Threats to the Environmental Integrity of the Nimba Mountains

Threats to the Environmental Integrity of the Nimba Mountains

Threats to the integrity of the Mount Nimba WHS have come from subsistence and sometimes commercial pressures from the surrounding population including hunting, agriculture, grazing, uncontrolled use of fire and tree-cutting, mineral exploration in the adjacent mining concession, refugee movements and, more recently, invasive exotic species like Chromolaena odorata. They pre-date SMFG’s arrival by many decades.
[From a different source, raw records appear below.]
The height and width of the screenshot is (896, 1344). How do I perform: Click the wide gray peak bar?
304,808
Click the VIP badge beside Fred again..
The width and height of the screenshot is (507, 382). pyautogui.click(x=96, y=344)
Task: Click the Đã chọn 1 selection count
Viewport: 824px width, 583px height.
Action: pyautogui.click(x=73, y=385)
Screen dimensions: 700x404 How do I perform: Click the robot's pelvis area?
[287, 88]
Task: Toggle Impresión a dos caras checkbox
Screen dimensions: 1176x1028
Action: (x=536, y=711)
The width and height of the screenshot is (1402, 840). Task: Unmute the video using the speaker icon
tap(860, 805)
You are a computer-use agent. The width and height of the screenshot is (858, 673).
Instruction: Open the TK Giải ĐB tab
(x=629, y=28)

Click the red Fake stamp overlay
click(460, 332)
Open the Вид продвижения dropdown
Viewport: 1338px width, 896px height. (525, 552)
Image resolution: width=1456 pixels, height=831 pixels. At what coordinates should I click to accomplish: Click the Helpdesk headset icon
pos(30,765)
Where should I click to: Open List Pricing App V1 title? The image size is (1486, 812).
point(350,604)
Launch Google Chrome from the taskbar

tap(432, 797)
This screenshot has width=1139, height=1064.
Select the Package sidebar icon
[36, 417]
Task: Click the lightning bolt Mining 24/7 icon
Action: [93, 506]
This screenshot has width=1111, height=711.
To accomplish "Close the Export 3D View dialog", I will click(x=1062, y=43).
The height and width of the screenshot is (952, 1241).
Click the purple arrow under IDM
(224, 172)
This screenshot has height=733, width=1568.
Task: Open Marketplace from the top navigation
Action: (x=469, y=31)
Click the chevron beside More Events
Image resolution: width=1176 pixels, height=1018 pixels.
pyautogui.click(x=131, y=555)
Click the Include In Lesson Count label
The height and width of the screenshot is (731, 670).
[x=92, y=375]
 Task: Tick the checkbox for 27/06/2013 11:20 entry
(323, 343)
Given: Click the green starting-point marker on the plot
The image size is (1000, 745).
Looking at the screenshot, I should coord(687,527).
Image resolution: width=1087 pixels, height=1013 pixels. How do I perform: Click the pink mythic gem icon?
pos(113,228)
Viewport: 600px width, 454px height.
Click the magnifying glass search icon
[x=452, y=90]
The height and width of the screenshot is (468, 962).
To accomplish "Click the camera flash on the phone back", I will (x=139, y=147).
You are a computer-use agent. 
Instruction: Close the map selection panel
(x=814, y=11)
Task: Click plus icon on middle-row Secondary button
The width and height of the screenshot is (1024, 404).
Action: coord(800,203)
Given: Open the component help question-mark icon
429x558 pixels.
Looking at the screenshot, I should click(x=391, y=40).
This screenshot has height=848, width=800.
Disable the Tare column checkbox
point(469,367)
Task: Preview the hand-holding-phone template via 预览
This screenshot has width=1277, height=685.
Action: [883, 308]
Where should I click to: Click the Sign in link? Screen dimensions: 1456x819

Potential Role of Mining in the Overall Protection of the Guinean Nimba Mountains

Starting in the early 1990s, parts of the conservation community working on Nimba concluded that subsistence pressures represented the chronic and most pervasive threat to the survival of the mountains’ extraordinary biodiversity.

This conclusion is eloquently described in JF Pascual’s (1994) La Pauvreté : Contrainte Majeure de la Gestion Rationnelle des Ressources Naturelle des Monts Nimba.

SMFG’s environmental and social research since 2006 provides unprecedented insight into the biophysical and social environments of the Nimba Mountains.

As a result, SMFG has both collaborated extensively with the management agencies for the Mount Nimba WHS to increase its protection, and supported local development to draw subsistence pressures away from the SNR. Former hunters from surrounding villages are supported to undertake animal husbandry (pig-farming), too, for example.

In developing the Project, SMFG would not only minimise its footprint in the mining area, the company would contribute significantly to transforming the local economy through sustainable agriculture and careful spatial planning in the Buffer Zone, reducing subsistence pressures and drawing them away from sensitive areas like the Mount Nimba WHS.

Mine development could be a significant part of the solution to the long-term threats to the Mount Nimba WHS.